El pasado domingo, Trinidad Martín, un transexual que frisa los cincuenta años, describía ante un auditorio perplejo cómo pasó cuatro meses recluida en la cárcel por el único delito de haberse vestido de mujer. Sus guardianes la torturaron, la escupieron y escarnecieron de diversas formas, presenció cómo otros de sus compañeros recibían electrochoques y duchas frías, y cómo sus venas eran agujereadas por las jeringas para inocularle sustancias que remediaran su enfermedad. Este manifiesto tenía lugar delante de la antigua prisión de Huelva, donde homosexuales, desviados y otros terroristas contra las buenas costumbres sufrieron condena durante los años opacos de la dictadura, y en uno de cuyos muros la directora general de prisiones, Mercedes Gallizo, descubrió una placa conmemorando ese otro holocausto. Probablemente la muchedumbre que unas horas antes se aglomeraba en Madrid exigiendo respeto a la familia no hubiera aprobado las maneras de aquellos rigurosos moralistas de Franco, pero en el fondo habrían admitido que métodos más leves deberían apuntar en la misma dirección: sanar a estos pobres descarriados para dotarlos de una vida más digna. El procedimiento es viejo; en los campos de concentración del nazismo los homosexuales constituían todo un escalafón, se les reconocía por un triángulo rosa cosido a la solapa y también se les administraba diversas panaceas de laboratorio con el fin de paliar el desatino de sus hormonas.
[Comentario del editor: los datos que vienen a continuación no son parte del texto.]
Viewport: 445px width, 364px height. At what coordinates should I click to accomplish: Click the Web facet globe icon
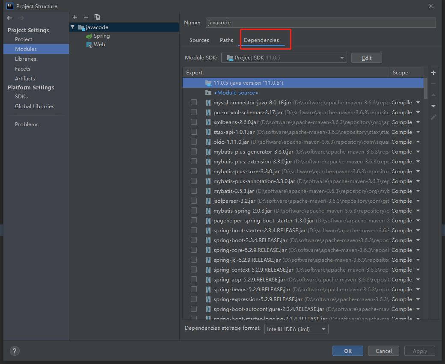(x=89, y=44)
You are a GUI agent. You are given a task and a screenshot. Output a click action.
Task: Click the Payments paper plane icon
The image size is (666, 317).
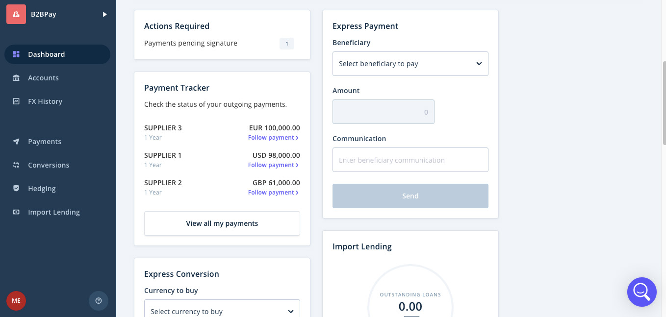[x=16, y=142]
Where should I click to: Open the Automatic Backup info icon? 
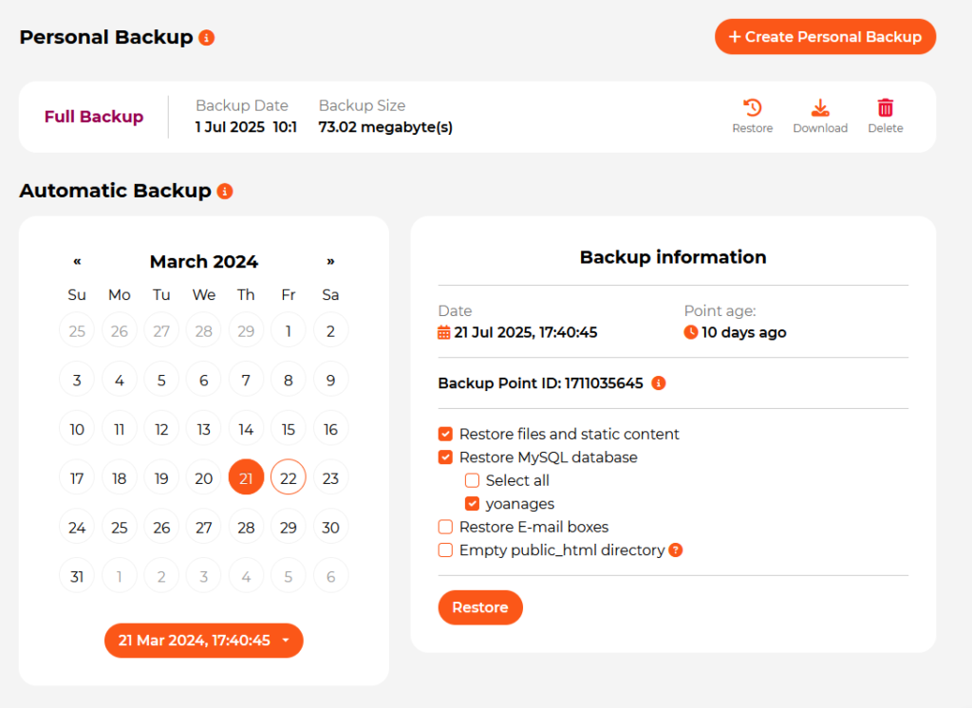(x=224, y=191)
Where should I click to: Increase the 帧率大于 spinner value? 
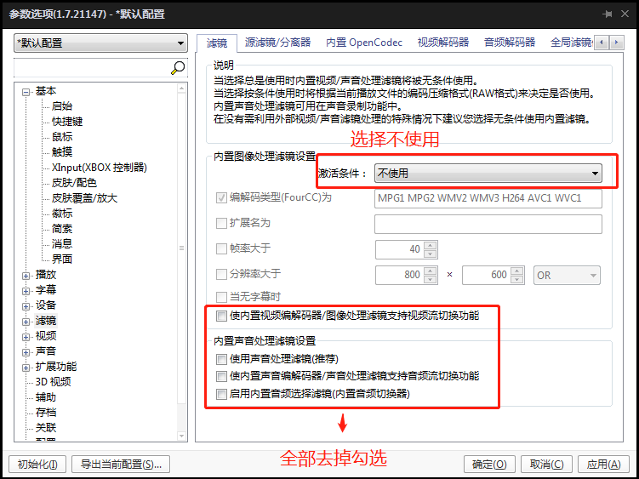coord(431,245)
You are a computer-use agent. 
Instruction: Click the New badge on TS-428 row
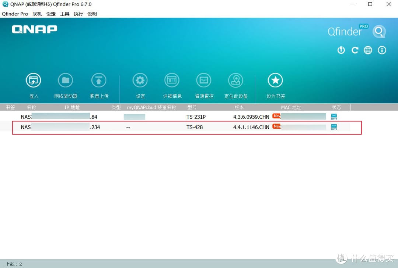(276, 126)
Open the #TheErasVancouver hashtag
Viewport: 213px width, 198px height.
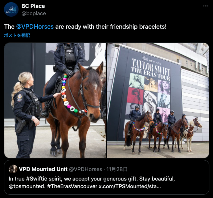tap(72, 186)
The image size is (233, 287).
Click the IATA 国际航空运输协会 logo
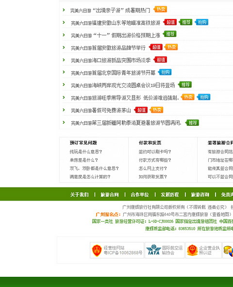point(153,250)
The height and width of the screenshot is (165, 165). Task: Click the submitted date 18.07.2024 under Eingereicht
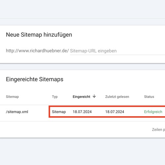tap(82, 112)
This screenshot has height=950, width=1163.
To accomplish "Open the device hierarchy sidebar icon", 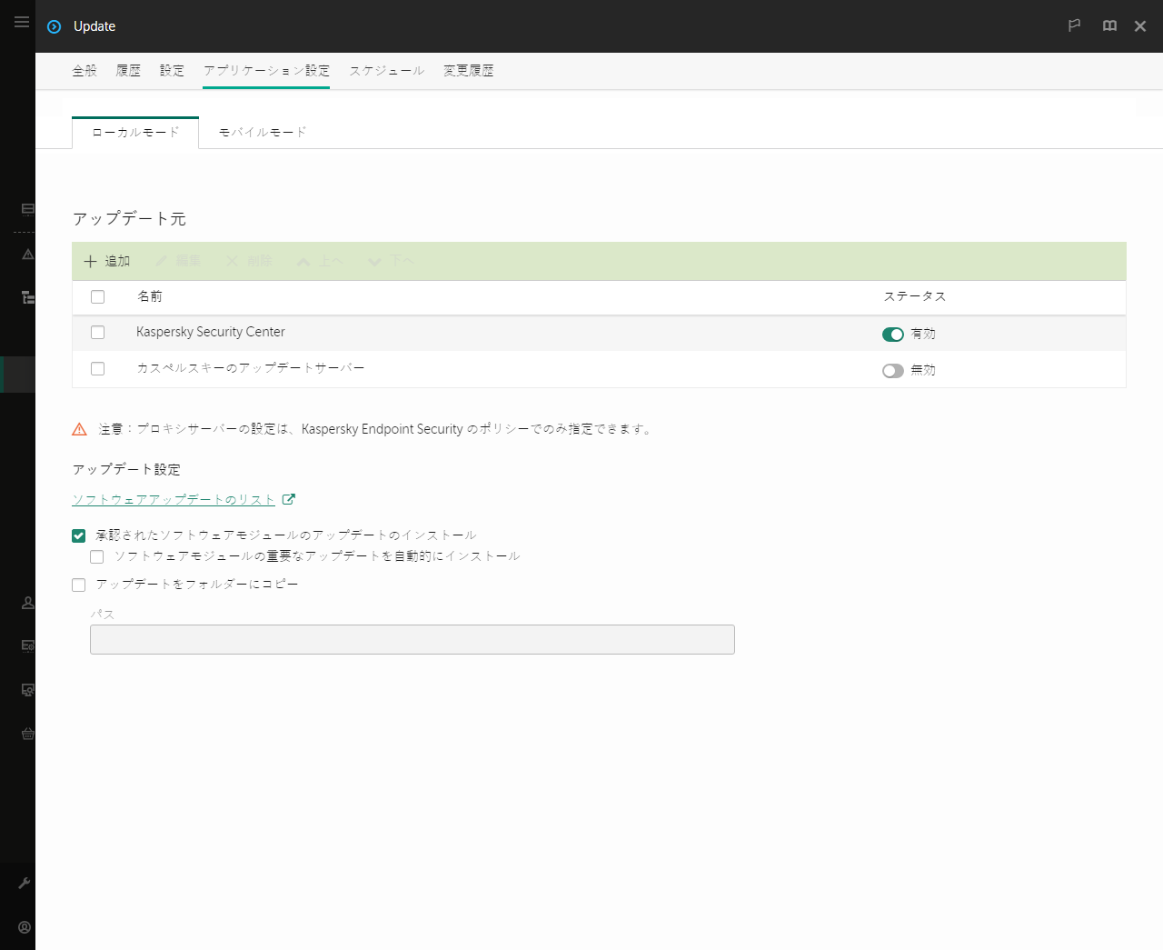I will point(26,297).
Desde Foucault sabemos que los mismos arquitectos que proyectan hospitales suelen entrenarse diseñando también penitenciarías, y que uno y otro tipo de edificios comparten un destino siniestro e idéntico: el encierro, la incomunicación, el apartamiento, el exilio de todos aquellos miembros de la comunidad que por sus pústulas o ademanes puedan contribuir a creernos menos bellos y menos justos. Para disculpar esta discriminación, se recurre al escandaloso argumento de la falta de salud, del atentado contra la naturaleza: como si en este siglo XXI en que nos atiborramos de precocinados, viajamos a Tokio en quince horas y nos calmamos el catarro con una dosis de píldoras, existiera todavía alguien o algo a lo que se pudiera calificar de natural. El hombre, escribe Cassirer, es un animal simbólico, lo que vale por animal cultural. Todos sus actos, sus esperanzas, sus logros y sus temores son productos de la educación y del ambiente, no de una leyenda secreta grabada en sus células; debemos mucho más al fenotipo que al genotipo, si se me permiten estas palabras antipáticamente clínicas. Nadie nace homosexual, como no se nace espía, ni violinista, ni xenófobo, ni presidente del gobierno: no existen en la Tierra tratamientos, recetas ni tubos de ensayo que nos inculquen el patriotismo, el sentido común o la astucia. Condenar la homosexualidad y relegarla al extrarradio de la sociedad bajo el pretexto de que vulnera nuestro concepto de la familia o de que corrompe las leyes naturales equivale a afirmar que los negritos son tontos porque se pasean en pelota por la selva. Qué será de aquellos pobres niños que caigan en las manos de educadores mariquitas, claman los rigoristas echándose las manos a la cabeza: cierto, cuesta imaginar a los hijos imposibles de Platón, de Leonardo, de Auden.